Under bright sunshine in the far northwest suburbs, instructors used augers to drill holes in the
18-inch thick ice so students could jig for pike, walleye and bass.
Despite their best efforts, the only fish to be hooked that day were panfish — crappie, bluegill and sunfish — and not enough to sustain a meal.
“It’s OK, we’ve got about a hundred chicken wings on the bus, just in case,” said Tara O’Connor, 17, from Tinley Park.
“Even though the kids caught few fish, they had a great time,” said John Bartgen, who organized the event with Jim Corcoran. Both are District 230 bass fishing club coaches.
Bass fishing clubs typically sit out the winter. But one day while they were ice fishing, Bartgen and Corcoran hatched a plan to introduce ice fishing to their students. They enlisted the aid of other District 230 coaches, including Scott Plaisier and Bill Scott.

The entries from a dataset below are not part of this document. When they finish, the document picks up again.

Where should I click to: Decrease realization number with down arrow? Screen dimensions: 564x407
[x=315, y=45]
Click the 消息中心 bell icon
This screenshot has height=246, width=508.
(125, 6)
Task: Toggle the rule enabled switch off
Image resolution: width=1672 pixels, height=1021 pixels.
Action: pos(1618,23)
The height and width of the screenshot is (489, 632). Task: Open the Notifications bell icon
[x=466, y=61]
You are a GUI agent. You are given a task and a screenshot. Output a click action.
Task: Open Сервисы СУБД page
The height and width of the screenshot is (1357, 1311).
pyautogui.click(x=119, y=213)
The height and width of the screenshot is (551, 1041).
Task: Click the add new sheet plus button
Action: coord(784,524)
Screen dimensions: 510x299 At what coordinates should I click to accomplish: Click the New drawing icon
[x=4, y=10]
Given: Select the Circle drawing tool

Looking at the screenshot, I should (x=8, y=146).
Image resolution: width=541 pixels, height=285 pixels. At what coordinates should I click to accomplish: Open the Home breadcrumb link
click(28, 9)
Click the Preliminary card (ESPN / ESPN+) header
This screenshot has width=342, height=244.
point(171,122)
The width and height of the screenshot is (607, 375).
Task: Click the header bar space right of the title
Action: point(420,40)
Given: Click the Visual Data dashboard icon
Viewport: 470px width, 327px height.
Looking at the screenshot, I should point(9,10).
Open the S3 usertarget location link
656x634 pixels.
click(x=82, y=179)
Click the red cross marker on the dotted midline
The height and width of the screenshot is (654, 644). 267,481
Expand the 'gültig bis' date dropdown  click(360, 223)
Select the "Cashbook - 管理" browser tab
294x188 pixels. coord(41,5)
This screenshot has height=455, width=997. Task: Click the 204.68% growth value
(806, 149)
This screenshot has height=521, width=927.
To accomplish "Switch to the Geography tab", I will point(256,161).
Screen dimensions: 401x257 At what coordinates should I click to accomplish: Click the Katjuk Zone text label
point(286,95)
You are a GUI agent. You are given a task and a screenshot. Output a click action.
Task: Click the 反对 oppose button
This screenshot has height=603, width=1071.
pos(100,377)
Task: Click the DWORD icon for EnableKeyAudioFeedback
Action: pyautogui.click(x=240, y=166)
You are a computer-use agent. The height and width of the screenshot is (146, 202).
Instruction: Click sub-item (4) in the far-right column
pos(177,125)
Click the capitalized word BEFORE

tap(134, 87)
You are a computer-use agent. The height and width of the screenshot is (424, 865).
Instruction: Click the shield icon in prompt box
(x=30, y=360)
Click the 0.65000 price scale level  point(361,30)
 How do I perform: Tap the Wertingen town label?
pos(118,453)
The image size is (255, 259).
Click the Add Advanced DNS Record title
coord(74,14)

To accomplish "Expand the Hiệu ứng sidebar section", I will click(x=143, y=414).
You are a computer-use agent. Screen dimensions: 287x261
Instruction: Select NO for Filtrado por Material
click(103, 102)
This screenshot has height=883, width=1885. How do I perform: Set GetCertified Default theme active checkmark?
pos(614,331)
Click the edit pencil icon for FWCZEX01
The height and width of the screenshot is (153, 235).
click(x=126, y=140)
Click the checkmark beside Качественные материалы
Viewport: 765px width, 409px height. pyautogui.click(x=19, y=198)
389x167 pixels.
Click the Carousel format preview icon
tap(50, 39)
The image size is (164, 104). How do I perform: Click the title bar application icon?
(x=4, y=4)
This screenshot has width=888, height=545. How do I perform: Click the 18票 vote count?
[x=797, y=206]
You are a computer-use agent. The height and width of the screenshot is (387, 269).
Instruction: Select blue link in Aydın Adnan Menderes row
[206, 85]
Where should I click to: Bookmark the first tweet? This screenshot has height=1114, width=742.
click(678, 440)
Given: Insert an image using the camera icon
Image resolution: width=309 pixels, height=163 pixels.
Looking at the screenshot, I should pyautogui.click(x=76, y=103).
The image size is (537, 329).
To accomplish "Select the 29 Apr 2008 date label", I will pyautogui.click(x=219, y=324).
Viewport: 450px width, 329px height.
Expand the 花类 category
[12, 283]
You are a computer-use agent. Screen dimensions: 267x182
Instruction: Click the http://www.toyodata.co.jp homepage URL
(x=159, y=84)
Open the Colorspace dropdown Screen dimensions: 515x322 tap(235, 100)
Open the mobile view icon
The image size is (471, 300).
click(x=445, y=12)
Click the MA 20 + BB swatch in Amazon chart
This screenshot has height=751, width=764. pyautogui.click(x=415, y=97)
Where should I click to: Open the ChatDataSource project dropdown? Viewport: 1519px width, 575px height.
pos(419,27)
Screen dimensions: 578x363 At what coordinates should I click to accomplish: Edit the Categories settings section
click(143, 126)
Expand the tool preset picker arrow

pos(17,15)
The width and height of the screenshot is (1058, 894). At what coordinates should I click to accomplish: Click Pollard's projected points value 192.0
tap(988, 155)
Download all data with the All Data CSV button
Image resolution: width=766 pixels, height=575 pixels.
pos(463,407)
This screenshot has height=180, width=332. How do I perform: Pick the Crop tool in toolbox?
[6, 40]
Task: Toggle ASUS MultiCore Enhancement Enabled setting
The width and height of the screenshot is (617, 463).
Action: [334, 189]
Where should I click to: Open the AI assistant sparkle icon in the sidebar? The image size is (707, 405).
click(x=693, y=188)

“For a lot of these kids, this is their first time ever on the ice,” said Bartgen, who teaches social studies and runs the club at Andrew. “We wanted to give them a cool experience.”
“We’re introducing the kids to something new and hoping to build a lifelong hobby,” said Corcoran, who teaches science and heads the Sandburg fishing club.
The south suburban kids were joined by teens from Wauconda and Johnsburg high schools. The groups were scattered across the ice, sharing space and hope with many local fishermen.
The day began with a safety lesson. Each participant also was given a set of ice picks that could be used to help dig out if they happened to fall through the ice, an unlikely event on this day, considering the thickness of the ice but a good precaution nonetheless.
The students were told they could jig for fish or use a tip-up, a stand-alone device that flips up a flag when a fish bites on the line.
“It’s my first time ice fishing,” said Joe Dennis, who was sitting on a bucket, tapping his line.
The sophomore at Andrew said, despite his big burly navy blue Bears hat, “It’s pretty cold out here, but this is cool.”
Although Ben Vonderheide, 16, fishes every summer in Minnesota with his grandparents, “It’s nice to be with friends,” he said.
Joe Skvarla wasn’t bothered one bit by the frigid temperature.
“I’m accustomed to the cold,” the Andrew fisherman said. “I go snowmobiling in Michigan all the time.”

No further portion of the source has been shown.